Torniamo alla gara che è meglio. O meglio, torniamo all’antefatto: al meeting di St Denis, un mese prima ei Giochi, la marocchina Mariem Alaoui Selsouli corre in un formidabile 3’56”15, mondiale stagionale. La beccano per uso di furosemide, un coprente, la sospendono e in seguito non vanno per il sottile: 8 anni.

Senza Selsouli di mezzo, a Londra la favorita è Abeba Aregawi, etiope che si appresta a diventare svedese: 3’56”54 al Golden di Roma con ultimo giro micidiale, è nata una stella, un’altra. La finale si corre a ritmi processionari e sull’ultimo rettilineo sbucano due turche turche, nel senso che non sono né etiopi né kenyane dal passaporto stile nespresso. Vince Alptekin (che un mese prima, a St Denis, era finita seconda in 3’56”62), seconda è Gamze Bulut.
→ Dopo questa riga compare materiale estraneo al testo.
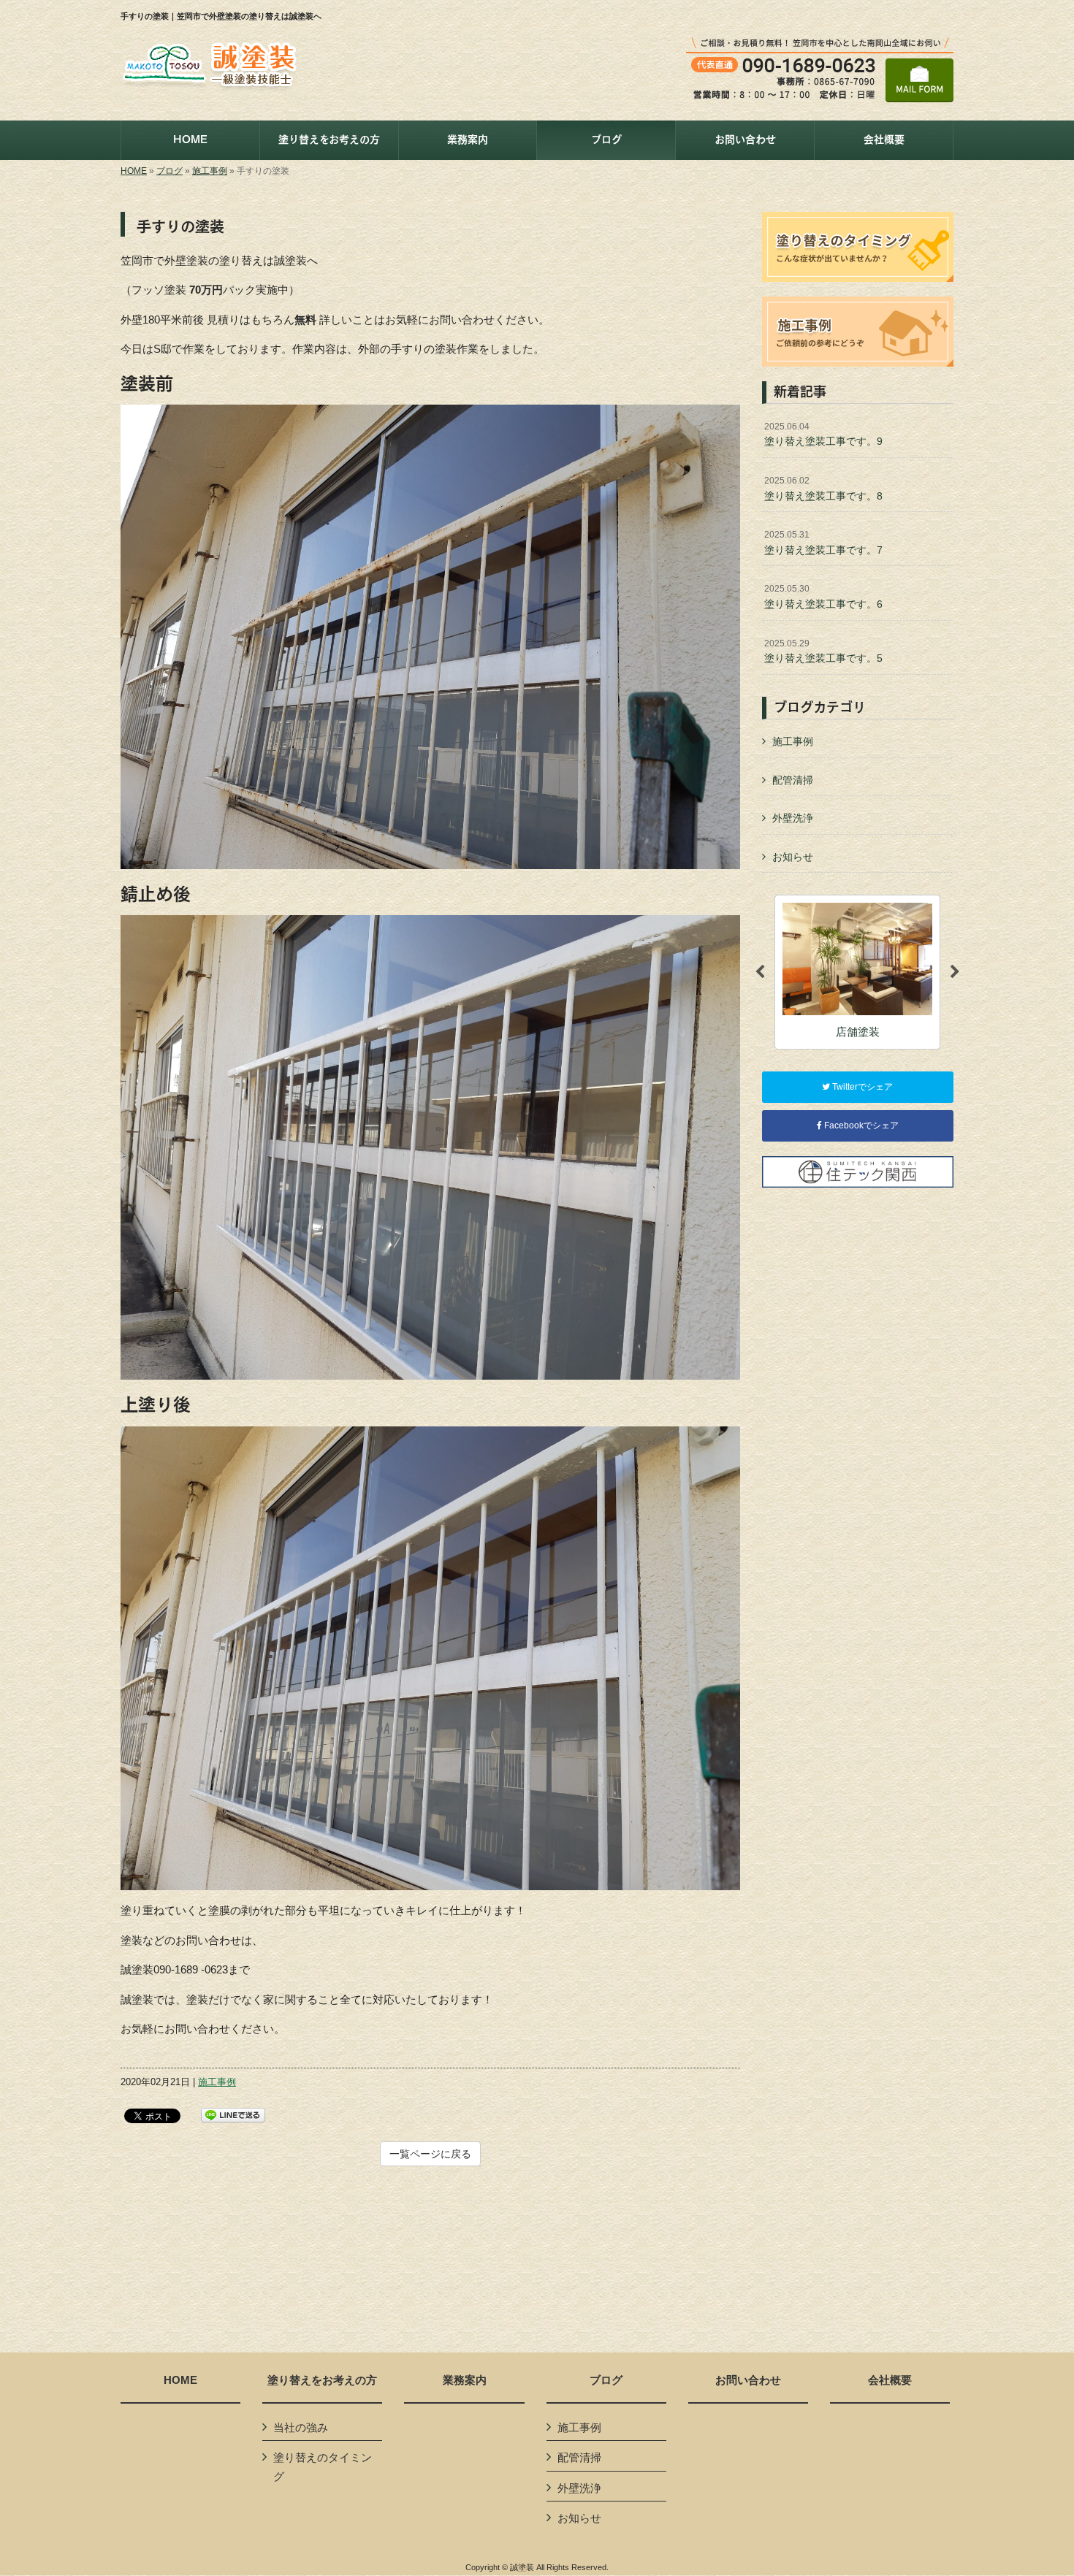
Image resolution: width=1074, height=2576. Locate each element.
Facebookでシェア (860, 1125)
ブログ (169, 171)
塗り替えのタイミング (322, 2467)
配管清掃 (792, 780)
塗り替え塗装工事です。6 (823, 597)
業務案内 (465, 2380)
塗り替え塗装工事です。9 (823, 434)
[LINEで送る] (233, 2114)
In tribuna stampa saettano sguardi sorpresi, corrono sorrisetti maliziosi, qualcuno si spinge a riesumare vecchie battute – oggi, ovviamente proibitissime - di Eddy Ottoz sull’uso di rasoi e creme da barba. Quelli che coltivano cifre e collezionano dati ricordano come è andata a finire con un’altra turca turca: Sureyya Ayhan 3’55”33 nel 2003, vicecampionessa mondiale a St Denis nello stesso anno, campionessa europea a Monaco di Baviera, destinataria di una moneta e di un francobollo da parte della zecca e del poligrafico dello stato di Ankara. Squalificata a vita.
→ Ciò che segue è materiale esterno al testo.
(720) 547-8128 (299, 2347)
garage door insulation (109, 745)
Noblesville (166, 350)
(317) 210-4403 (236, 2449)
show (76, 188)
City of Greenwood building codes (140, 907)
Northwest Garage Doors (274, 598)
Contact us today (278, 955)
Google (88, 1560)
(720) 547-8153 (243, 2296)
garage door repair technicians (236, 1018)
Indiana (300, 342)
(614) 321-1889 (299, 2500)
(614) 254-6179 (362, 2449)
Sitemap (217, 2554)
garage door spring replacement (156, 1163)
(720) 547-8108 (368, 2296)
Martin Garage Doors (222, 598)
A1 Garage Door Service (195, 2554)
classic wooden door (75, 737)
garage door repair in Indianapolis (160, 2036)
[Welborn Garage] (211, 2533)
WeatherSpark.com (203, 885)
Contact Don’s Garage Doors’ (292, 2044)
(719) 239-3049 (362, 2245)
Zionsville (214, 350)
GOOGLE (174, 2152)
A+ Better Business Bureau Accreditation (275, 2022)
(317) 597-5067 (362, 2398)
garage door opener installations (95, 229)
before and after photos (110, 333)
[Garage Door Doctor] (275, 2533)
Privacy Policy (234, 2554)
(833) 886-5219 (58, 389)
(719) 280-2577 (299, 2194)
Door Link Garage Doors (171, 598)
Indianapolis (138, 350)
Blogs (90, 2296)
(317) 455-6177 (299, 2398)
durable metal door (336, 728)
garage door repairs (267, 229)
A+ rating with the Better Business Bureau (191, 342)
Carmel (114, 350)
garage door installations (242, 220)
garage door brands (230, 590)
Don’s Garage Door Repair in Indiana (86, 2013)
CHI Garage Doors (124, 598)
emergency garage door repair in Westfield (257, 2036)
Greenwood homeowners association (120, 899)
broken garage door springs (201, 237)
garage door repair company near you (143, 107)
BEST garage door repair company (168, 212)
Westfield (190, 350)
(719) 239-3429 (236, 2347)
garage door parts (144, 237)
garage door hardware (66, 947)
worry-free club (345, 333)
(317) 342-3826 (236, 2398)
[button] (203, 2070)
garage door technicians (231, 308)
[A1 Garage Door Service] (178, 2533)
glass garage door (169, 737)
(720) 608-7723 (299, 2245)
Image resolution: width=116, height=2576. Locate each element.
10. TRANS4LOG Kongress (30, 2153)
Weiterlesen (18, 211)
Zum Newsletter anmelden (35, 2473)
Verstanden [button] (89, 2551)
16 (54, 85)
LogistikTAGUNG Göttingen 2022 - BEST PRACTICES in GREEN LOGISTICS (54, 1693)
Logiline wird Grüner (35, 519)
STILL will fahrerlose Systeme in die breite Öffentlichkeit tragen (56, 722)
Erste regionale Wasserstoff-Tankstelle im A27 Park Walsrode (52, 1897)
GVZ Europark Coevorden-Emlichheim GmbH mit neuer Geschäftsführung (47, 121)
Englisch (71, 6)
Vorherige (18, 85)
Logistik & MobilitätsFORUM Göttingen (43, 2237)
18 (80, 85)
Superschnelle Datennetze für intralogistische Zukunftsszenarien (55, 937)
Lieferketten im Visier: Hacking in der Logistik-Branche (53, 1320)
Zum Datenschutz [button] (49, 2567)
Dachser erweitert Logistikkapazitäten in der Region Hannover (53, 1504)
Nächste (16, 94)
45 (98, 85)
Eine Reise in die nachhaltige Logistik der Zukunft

In cinque anni sono cadute più teste che al tempo del Terrore: limitandoci a quanto capitò quella sera la situazione può essere così riassunta: Alptekin, che aveva già scontato 2 anni dal 2004, ne incamera altri 8, ne sconta la metà, prova a rientrare e visto che non c’è due senza tre (veramente di positività ne bastebbero due …), prende l’ergastolo. Nel frattempo il riesame dei test di Londra è fatale a Bulut. L’oro è della bella etiope-bahrainiana Maryam Yusuf Jamal.
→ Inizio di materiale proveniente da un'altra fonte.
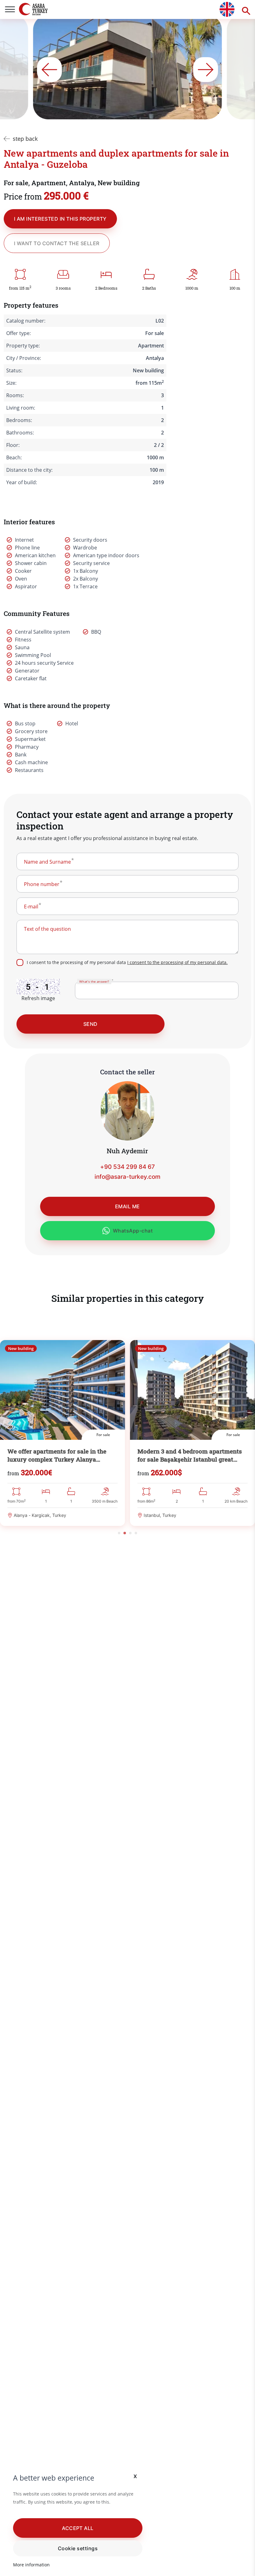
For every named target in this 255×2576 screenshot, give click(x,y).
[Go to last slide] (49, 69)
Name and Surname (47, 861)
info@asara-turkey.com (127, 1176)
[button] (77, 2527)
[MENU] (10, 9)
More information (31, 2565)
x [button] (135, 2476)
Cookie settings (78, 2548)
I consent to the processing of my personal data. (177, 962)
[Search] (245, 9)
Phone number (41, 884)
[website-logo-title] (43, 9)
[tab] (119, 1533)
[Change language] (227, 9)
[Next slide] (205, 69)
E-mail (31, 906)
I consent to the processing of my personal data (127, 962)
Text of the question (47, 928)
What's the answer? (94, 981)
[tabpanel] (62, 1433)
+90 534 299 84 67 (127, 1166)
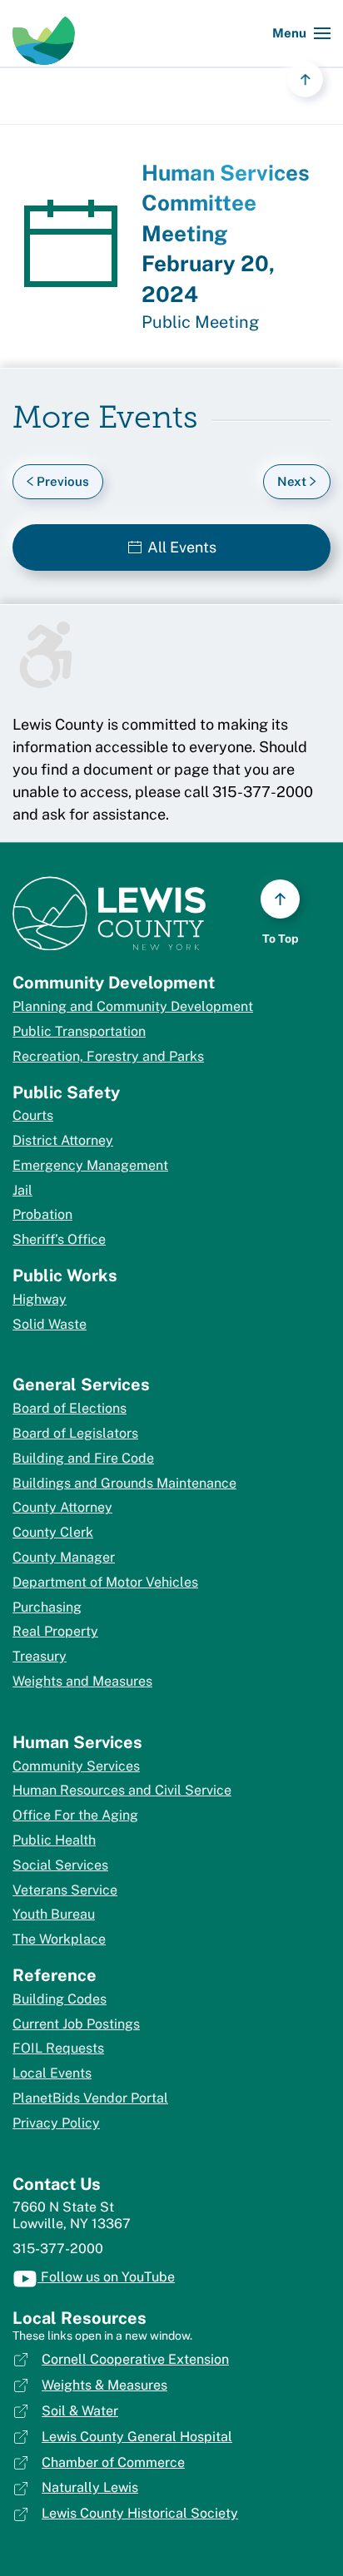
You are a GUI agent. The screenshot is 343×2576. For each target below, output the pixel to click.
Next (291, 481)
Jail (22, 1190)
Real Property (55, 1631)
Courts (32, 1115)
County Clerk (52, 1532)
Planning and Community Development (132, 1006)
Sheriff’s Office (59, 1239)
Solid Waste (49, 1324)
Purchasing (47, 1607)
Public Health (54, 1840)
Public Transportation (79, 1031)
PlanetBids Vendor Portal (90, 2098)
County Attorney (62, 1507)
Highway (39, 1299)
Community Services (76, 1766)
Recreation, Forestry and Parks (108, 1056)
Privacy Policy (56, 2123)
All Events (181, 547)
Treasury (39, 1656)
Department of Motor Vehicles (105, 1582)
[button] (301, 33)
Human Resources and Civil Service (121, 1790)
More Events (105, 419)
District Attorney (62, 1140)
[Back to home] (43, 33)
Ma la riscrittura del podio e della classifica risulta impervia. Tatyana Tomashova, terza, già sospesa nel 2008 per esser “intervenuta” sul suo campione di pipì, finisce nel grande calderone russo, così come Yekaterina Kostetskaya, nona. La ripetizione dei test con nuove tecnologie è fatale anche alla bielorussa Natalia Koreyvo, settima. E la grande favorita? Quella sera Abeba Aregawi non finisce meglio che quinta. Alla luce delle scosse telluriche subite dalla gara, dovrebbe essere seconda ma nel 2016 finisce nella rete per uso di meldonium ed è a quel punto che vengono in superficie le vitamine.

Al tirare delle somme, si salvano Jamal, l’americana Shannon Rowbury, sesta, e la slovacca Lucia Klocova, ottava, Morgan Uceny, americana, non finì la gara. Un vero peccato: quando daranno l’ultima risistemata potrebbe toccarle la medaglia di legno.